### Reading text

# Adhesive for epdm



## lightfoot2 (Dec 6, 2007)

Am looking for an adhesive to reglue small portions of my rubber roof after I raise it and replace the plywood underlayment.

Most people I've contacted recommend Dicor 901BA, but I'm hoping to find something in a smaller quantity, available in a well-stocked hardware or home improvement store.  From what I understand, one must be careful not to use solvent-based glues that will attack the rubber.

I've already had one good suggestion that I might get an RV service place to pour a small amount of an opened 901 container into one of mine, but was hoping for something that will not "go bad" for a long period.

Can anyone out there help?


----------



## Grandview Trailer Sa (Dec 6, 2007)

Re: Adhesive for epdm

I can tell you that you will not find it in a home improvement store.  That glue is only used on RV's.  Your best bet is to contact your local dealership and see if they have some you can purchase.


----------



## benwd (Dec 26, 2007)

### Required task 1
Copy everything in the EPDM adhesive thread from "# Adhesive for" down to "a long period." word for word.
### Required task 2
Continue the forum thread about adhesive for an EPDM rubber roof from the point where it stops.

### Dataset excerpt
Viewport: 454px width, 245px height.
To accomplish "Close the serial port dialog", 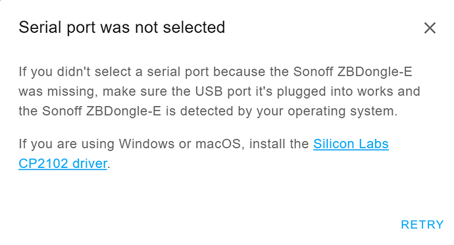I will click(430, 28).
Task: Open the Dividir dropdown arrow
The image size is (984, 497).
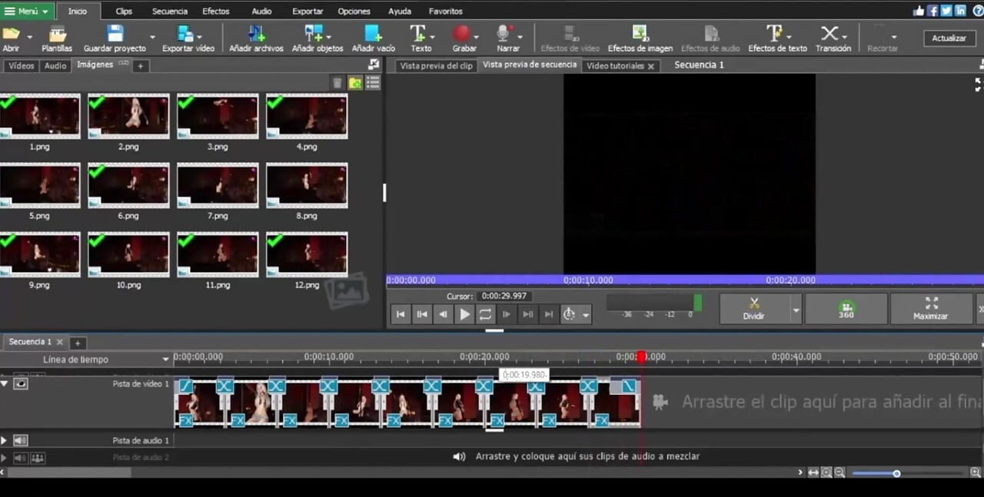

### Task result 1
# Adhesive for epdm



## lightfoot2 (Dec 6, 2007)

Am looking for an adhesive to reglue small portions of my rubber roof after I raise it and replace the plywood underlayment.

Most people I've contacted recommend Dicor 901BA, but I'm hoping to find something in a smaller quantity, available in a well-stocked hardware or home improvement store.  From what I understand, one must be careful not to use solvent-based glues that will attack the rubber.

I've already had one good suggestion that I might get an RV service place to pour a small amount of an opened 901 container into one of mine, but was hoping for something that will not "go bad" for a long period.

### Task result 2
Re: Adhesive for epdm

I found some at an rv repair center. EPDM roof replcament kits come with the glue that looks like rubber cement and they have a little left over after a job that they might give you. It looks so much like the yellowish rubber cement that I would try a dab and see if it works.


----------



## benwd (Dec 28, 2007)

Re: Adhesive for epdm

I messed up in my previous post as it was another project that something looked like the yellowish rubber glue. The epdm roof kits come with a glue that is clearish white latex. I took a jar to the rv repair place and they filled it for me with some left over from a job. I don't know where you could get pure latex glue except at an rv place. I wonder if pure latex caulk can be thinned.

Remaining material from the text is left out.